DOCUMENT TEXT >>

____________________

Connecting to raw.githubusercontent.com (raw.githubusercontent.com)|185.199.108.133|:443... connected.
HTTP request sent, awaiting response... 200 OK
Length: 934 [text/plain]
Saving to: ‘data/extract_and_cleanup.sh’


2024-04-15 02:53:58 (30.4 MB/s) - ‘data/extract_and_cleanup.sh’ saved [934/934]



Let now run that script to extract all our audio files in the required directory structure. This will take approx 8-10 minutes.

In [2]:
%time !(cd data && chmod +x extract_and_cleanup.sh && ./extract_and_cleanup.sh) &> /dev/null

CPU times: user 9.22 s, sys: 1.48 s, total: 10.7 s
Wall time: 7min 35s


We have only loaded audio files till now. We would also require the trancriptions and/or translations as ground truth for our evaluation. This reference textual data is provided by Hugging face 🤗 Datasets library [here](https://huggingface.co/datasets/covost2).

Lets try loading some language, say Catalan and see how the data looks like. Language code for Catalan is `ca`.

In [4]:
data=load_dataset("covost2","ca_en",data_dir="data/ca",split="test",trust_remote_code=True)

Downloading builder script: 100%|██████████| 6.96k/6.96k [00:00<00:00, 2.54MB/s]
Downloading readme: 100%|██████████| 24.4k/24.4k [00:00<00:00, 9.37MB/s]
Downloading data: 100%|██████████| 5.02M/5.02M [00:00<00:00, 13.7MB/s]
Generating train split: 100%|██████████| 95854/95854 [00:10<00:00, 9333.54 examples/s] 
Generating validation split: 100%|██████████| 12730/12730 [00:02<00:00, 6074.45 examples/s]
Generating test split: 100%|██████████| 12730/12730 [00:02<00:00, 5999.39 examples/s]


#### Lets have a look over the data

Each data point will have the audio file `path` to the audio we downloaded before, an audio `array` which is already sampled at sampling rate of 16,000, transcription in source language as `sentence` and translation to english as `translation` field.

In [5]:
data[0]

{'client_id': '03de40b6ecf87f9e1f42719a857b2fbf3b93179bf443e707870f2dda3e53b621248065d52be4dfa6ec462fe118b76b345c19e14063b840813a369c54aab6e1c6',
 'file': '/home/cc/data/ca/clips/common_voice_ca_19034690.mp3',
 'audio': {'path': '/home/cc/data/ca/clips/common_voice_ca_19034690.mp3',
  'array': array([ 2.32830644e-10, -1.74622983e-10, -3.25962901e-09, ...,
          9.91155393e-04, -7.40018208e-04, -5.23986295e-04]),
  'sampling_rate': 16000},
 'sentence': '"Supervisa l\'emissió de les resolucions de concessió de l\'habitació."',
 'translation': 'Supervises issuance of room concession decisions.',
 'id': 'common_voice_ca_19034690'}

To store evaluation results under a directory named `results`

In [3]:
import os
results_directory='results/covost2'
if not os.path.exists(results_directory):
  os.makedirs(os.path.join(results_directory,'scores'))

____________________

EXERCISE >> Continue the CoVoST 2 evaluation notebook from the point where it stops.

DATASET CONTENT >>
____________________

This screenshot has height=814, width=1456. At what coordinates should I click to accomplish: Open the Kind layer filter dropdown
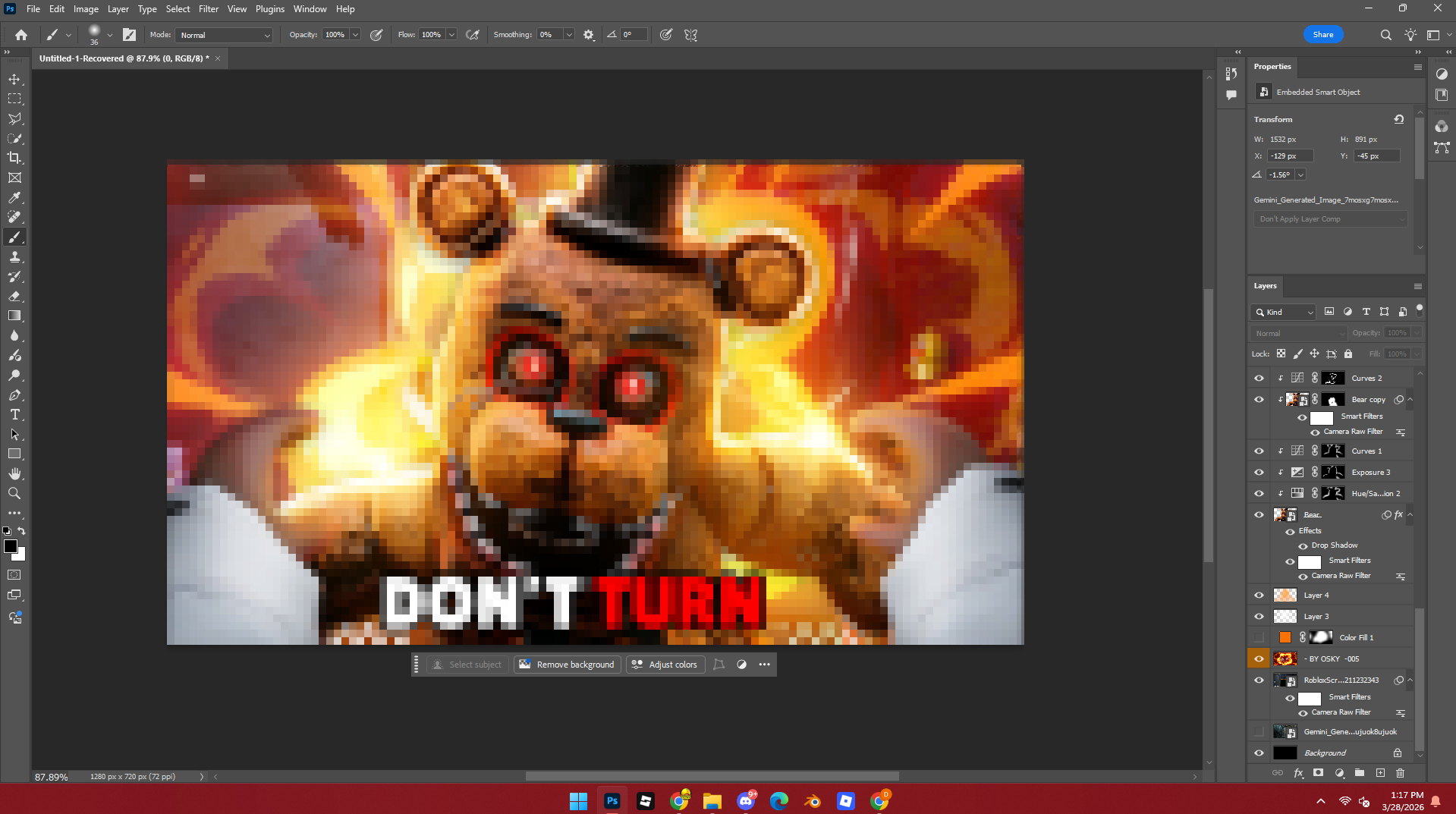pyautogui.click(x=1283, y=312)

____________________

EXPECTED ANSWER >>
  os.makedirs(os.path.join(results_directory,'generations'))


## Divide language in different categories

 While evaluating performance in terms of translation capabilities, we need to divide our languages between high, mid and low resource categories depending on what amount of data is available in each language. This distribution has been provided by Babu et al.,2021 in their XLS-R [paper](https://arxiv.org/pdf/2111.09296.pdf).

In [4]:
res_levels=["low_res","mid_res","high_res"]

In [5]:
high_res=['ca','de','fr','es']
mid_res=['zh-CN','fa','it','ru','pt']
low_res=['mn','ta','lv','et','cy','sl','ja','tr','ar','nl','sv-SE','id']

In [99]:
def resource_level_results(scores,model_name):
  res_scores=collections.defaultdict(float)
  for level in res_levels:
    for lang in eval(level):
      res_scores[level]+=scores[lang]
    res_scores['all']+=res_scores[level]
    res_scores[level]/=len(eval(level))
  res_scores['all']/=21.0
  return {
      "Model":model_name,
      "High" : round(res_scores["high_res"],1),
      "Mid" : round(res_scores["mid_res"],1),
      "Low" : round(res_scores["low_res"],1),
      "All" : round(res_scores['all'],1)
  }


In [130]:
final_results=[]

In [128]:
lang_codes= low_res + mid_res +high_res

## Evaluation metrics

We will use BLEU score as our evaluation metric. We will source this implementation from the sacrebleu library which is consistent with methodology cited in the research papers. SeamlessM4T also presented the score using same library implementation for *sacrebleu version 2.3.1*

In [6]:
def evaluate_sacre_bleu(translations,gt_translations):
  #calculate BLEU score
  bleu = sacrebleu.corpus_bleu(translations, [gt_translations])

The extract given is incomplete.